[Task inputs Boundary: Start]
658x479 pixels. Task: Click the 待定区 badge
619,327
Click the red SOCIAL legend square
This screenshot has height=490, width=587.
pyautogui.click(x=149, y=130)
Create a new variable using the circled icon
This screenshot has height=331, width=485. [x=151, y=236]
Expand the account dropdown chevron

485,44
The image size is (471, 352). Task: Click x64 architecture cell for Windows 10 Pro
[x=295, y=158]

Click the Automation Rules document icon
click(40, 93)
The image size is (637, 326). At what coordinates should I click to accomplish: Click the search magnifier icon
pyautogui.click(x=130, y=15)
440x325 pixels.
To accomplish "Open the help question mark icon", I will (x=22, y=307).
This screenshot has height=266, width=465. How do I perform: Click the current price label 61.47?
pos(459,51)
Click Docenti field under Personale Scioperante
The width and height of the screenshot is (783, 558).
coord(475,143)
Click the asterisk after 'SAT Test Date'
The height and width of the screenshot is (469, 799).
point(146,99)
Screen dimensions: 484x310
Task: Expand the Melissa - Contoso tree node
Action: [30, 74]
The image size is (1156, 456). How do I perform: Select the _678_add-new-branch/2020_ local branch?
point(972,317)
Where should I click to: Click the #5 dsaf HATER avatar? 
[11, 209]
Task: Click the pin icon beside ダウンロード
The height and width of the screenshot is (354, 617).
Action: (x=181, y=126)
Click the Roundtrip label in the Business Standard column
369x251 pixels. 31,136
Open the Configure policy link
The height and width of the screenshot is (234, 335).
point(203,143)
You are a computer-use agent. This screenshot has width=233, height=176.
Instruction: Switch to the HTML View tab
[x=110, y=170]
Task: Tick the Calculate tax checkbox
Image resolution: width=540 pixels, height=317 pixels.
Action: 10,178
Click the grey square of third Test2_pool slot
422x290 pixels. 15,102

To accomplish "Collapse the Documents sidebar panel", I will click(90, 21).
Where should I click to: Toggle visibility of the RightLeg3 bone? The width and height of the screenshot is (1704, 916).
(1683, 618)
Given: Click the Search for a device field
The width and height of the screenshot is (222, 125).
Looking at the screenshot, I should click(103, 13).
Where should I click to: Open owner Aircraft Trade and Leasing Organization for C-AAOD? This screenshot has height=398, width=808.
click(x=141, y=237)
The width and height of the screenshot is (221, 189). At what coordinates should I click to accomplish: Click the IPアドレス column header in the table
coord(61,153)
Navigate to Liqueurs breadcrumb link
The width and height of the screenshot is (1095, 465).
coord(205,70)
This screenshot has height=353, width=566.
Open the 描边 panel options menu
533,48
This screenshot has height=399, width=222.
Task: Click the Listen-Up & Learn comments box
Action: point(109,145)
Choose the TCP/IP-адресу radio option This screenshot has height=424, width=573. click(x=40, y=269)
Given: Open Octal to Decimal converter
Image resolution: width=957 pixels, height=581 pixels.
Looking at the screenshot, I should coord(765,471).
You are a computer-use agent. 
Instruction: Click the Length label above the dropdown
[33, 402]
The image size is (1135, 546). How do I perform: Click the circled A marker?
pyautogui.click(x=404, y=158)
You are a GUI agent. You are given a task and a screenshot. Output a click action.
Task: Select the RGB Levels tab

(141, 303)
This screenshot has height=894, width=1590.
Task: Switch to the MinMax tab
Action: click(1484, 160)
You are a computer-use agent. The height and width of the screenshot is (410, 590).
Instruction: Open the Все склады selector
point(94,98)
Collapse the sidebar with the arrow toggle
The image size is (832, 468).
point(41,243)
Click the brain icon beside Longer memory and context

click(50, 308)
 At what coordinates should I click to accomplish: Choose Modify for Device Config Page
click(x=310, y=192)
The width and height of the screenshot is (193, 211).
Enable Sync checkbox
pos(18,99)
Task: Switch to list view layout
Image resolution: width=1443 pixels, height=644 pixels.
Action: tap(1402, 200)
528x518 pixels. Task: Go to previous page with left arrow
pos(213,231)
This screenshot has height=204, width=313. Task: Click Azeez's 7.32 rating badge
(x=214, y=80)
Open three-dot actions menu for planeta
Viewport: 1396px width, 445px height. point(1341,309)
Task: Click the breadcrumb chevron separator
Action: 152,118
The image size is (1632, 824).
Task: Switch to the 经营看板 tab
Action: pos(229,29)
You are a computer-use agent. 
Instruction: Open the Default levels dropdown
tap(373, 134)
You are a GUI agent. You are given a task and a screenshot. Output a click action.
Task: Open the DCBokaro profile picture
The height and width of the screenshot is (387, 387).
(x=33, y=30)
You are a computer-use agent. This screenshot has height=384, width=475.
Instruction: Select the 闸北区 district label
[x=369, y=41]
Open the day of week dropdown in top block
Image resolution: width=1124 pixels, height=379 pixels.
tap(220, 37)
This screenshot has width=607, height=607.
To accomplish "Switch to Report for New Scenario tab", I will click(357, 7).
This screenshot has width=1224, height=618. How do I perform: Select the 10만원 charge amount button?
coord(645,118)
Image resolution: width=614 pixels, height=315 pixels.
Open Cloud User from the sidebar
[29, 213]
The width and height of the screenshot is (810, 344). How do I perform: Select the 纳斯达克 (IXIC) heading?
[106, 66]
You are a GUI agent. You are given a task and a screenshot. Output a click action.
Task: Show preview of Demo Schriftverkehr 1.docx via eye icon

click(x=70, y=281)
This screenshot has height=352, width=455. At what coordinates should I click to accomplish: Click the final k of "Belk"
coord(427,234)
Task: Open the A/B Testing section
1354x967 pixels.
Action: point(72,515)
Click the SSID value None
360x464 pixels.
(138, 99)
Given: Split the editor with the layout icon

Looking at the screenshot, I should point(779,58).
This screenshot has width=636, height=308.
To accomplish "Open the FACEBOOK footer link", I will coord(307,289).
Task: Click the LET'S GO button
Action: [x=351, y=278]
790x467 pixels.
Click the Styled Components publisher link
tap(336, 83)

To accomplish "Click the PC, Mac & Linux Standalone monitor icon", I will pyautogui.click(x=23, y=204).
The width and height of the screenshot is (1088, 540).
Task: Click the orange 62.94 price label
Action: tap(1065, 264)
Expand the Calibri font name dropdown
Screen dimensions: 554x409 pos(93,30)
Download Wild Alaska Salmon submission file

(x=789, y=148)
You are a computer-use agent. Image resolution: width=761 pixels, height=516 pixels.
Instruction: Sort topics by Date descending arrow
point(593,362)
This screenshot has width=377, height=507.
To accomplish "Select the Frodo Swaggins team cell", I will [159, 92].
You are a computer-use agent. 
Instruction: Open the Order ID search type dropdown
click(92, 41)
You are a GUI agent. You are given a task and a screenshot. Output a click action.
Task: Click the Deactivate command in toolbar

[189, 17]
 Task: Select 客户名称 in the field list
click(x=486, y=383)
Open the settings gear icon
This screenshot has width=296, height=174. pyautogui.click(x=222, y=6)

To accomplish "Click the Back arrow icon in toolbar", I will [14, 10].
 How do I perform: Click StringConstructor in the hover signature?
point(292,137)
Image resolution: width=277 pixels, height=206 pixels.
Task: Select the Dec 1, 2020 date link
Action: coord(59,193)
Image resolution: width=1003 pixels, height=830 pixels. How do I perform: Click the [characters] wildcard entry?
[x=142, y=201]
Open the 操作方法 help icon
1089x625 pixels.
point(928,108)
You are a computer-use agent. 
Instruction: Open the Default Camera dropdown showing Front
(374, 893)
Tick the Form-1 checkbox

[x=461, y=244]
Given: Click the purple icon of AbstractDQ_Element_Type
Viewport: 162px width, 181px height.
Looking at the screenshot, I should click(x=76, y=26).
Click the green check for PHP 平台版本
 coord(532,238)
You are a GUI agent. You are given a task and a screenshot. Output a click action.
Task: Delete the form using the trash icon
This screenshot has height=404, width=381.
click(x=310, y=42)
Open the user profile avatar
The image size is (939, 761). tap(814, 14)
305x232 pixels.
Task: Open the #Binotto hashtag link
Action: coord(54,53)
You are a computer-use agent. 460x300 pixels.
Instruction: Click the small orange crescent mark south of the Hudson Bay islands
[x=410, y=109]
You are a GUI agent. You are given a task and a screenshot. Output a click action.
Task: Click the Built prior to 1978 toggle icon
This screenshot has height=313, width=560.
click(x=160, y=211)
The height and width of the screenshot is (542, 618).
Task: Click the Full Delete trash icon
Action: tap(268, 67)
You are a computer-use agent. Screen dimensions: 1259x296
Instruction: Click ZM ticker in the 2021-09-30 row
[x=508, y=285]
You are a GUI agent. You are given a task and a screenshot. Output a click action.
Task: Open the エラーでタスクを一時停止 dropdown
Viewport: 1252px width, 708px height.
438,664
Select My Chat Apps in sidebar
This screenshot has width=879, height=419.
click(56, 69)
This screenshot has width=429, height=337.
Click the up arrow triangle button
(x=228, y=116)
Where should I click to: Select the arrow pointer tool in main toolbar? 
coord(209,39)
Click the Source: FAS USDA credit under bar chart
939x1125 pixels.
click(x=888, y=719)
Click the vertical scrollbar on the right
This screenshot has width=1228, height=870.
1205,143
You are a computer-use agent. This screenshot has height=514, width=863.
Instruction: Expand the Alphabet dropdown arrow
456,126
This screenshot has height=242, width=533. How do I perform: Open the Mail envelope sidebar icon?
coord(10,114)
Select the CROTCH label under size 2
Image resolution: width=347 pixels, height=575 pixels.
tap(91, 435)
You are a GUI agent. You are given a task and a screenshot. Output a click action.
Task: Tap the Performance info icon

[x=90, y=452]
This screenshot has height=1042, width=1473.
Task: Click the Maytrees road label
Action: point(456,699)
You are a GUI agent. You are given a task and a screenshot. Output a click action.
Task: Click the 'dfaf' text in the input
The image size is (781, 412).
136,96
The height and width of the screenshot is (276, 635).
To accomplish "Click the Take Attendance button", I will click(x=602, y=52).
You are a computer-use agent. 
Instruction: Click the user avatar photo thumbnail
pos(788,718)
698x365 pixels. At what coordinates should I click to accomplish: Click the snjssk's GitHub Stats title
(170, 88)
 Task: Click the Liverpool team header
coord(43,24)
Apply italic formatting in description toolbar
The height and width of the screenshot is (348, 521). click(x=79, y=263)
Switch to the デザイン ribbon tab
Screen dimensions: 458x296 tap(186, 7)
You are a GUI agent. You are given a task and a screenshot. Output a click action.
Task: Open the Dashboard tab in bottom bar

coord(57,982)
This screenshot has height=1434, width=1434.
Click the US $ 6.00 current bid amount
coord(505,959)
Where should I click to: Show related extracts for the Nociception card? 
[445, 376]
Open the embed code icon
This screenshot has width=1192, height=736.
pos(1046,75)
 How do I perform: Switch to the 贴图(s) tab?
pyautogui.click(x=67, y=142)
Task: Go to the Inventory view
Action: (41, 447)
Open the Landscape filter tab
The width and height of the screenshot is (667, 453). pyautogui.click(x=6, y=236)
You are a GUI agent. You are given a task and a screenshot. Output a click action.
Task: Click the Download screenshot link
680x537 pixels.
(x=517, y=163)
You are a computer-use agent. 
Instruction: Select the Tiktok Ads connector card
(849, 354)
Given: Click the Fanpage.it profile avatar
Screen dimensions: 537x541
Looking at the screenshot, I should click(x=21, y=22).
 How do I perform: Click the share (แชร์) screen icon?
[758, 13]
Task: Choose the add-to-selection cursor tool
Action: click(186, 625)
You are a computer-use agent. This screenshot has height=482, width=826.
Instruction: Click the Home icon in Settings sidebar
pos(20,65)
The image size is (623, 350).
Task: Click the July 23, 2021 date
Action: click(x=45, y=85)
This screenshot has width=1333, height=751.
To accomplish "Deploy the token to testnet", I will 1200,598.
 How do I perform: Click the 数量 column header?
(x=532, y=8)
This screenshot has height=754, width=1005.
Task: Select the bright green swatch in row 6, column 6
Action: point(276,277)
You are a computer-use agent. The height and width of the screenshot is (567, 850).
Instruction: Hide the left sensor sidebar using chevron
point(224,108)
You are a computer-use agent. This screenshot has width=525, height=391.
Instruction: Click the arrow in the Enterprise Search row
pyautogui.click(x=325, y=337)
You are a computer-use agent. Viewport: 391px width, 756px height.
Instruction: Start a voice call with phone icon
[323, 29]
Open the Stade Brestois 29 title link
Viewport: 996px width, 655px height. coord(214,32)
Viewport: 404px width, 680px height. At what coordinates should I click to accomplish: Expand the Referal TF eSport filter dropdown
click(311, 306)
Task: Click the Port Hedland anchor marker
[Task inputs Boundary: End]
Problem |
All that should be written out is the stretch of lines above between the one holding "Apply italic formatting" and the one holding "This screenshot has width=1333, height=751.", inclusive, exactly as given.

Answer below |
Apply italic formatting in description toolbar
The height and width of the screenshot is (348, 521). click(x=79, y=263)
Switch to the デザイン ribbon tab
Screen dimensions: 458x296 tap(186, 7)
You are a GUI agent. You are given a task and a screenshot. Output a click action.
Task: Open the Dashboard tab in bottom bar

coord(57,982)
This screenshot has height=1434, width=1434.
Click the US $ 6.00 current bid amount
coord(505,959)
Where should I click to: Show related extracts for the Nociception card? 
[445, 376]
Open the embed code icon
This screenshot has width=1192, height=736.
pos(1046,75)
 How do I perform: Switch to the 贴图(s) tab?
pyautogui.click(x=67, y=142)
Task: Go to the Inventory view
Action: (41, 447)
Open the Landscape filter tab
The width and height of the screenshot is (667, 453). pyautogui.click(x=6, y=236)
You are a GUI agent. You are given a task and a screenshot. Output a click action.
Task: Click the Download screenshot link
680x537 pixels.
(x=517, y=163)
You are a computer-use agent. 
Instruction: Select the Tiktok Ads connector card
(849, 354)
Given: Click the Fanpage.it profile avatar
Screen dimensions: 537x541
Looking at the screenshot, I should click(x=21, y=22).
 How do I perform: Click the share (แชร์) screen icon?
[758, 13]
Task: Choose the add-to-selection cursor tool
Action: click(186, 625)
You are a computer-use agent. This screenshot has height=482, width=826.
Instruction: Click the Home icon in Settings sidebar
pos(20,65)
The image size is (623, 350).
Task: Click the July 23, 2021 date
Action: click(x=45, y=85)
This screenshot has width=1333, height=751.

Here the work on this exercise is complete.